#### Input data ####
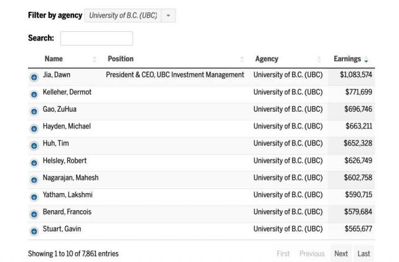Image resolution: width=399 pixels, height=262 pixels.
Task: Click the Previous page link
Action: (312, 254)
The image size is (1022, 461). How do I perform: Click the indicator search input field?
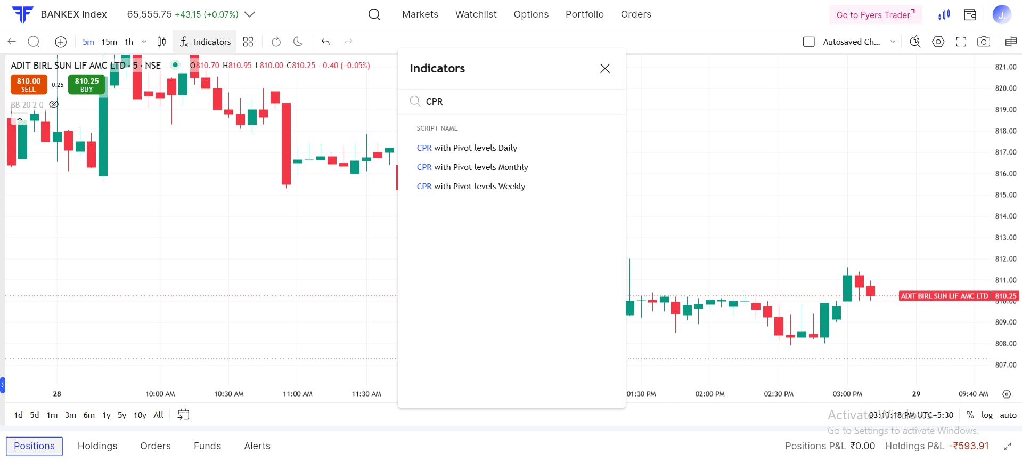(x=517, y=101)
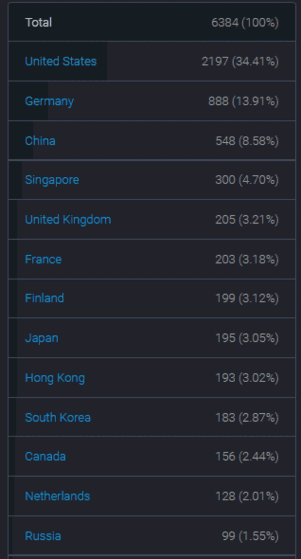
####
Working from the line with "The image size" to the last line of the material above, repeat each line exactly and leave out the pictures.

The image size is (1022, 461). How do I perform: Click the indicator search input field?
(x=517, y=101)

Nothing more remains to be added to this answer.